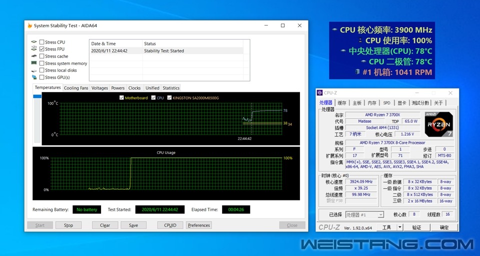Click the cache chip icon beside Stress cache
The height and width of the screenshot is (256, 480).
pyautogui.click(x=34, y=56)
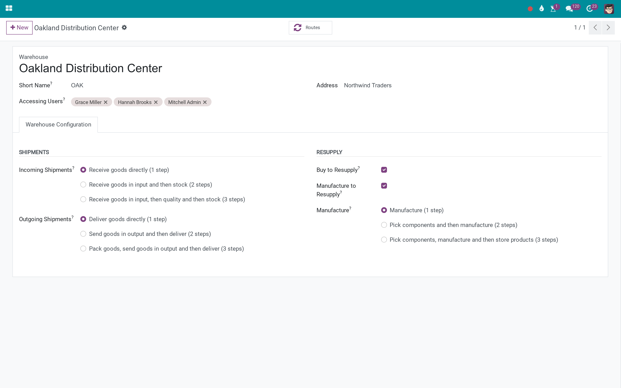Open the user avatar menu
• • • •
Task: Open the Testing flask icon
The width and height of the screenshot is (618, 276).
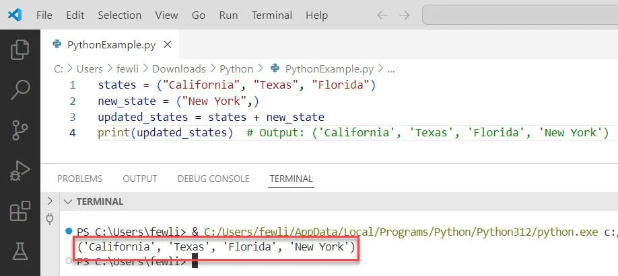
• • • •
Problem to solve
Rewrite the lines starting at the one containing "Click the cache chip icon beside Stress cache" and ending at the one containing "Open the user avatar menu", replacing "screenshot" with "screen capture" and leaving everything else unchanged. Omit the pictures from your answer.

Written solution
Click the cache chip icon beside Stress cache
The height and width of the screen capture is (256, 480).
pyautogui.click(x=34, y=56)
Open the user avatar menu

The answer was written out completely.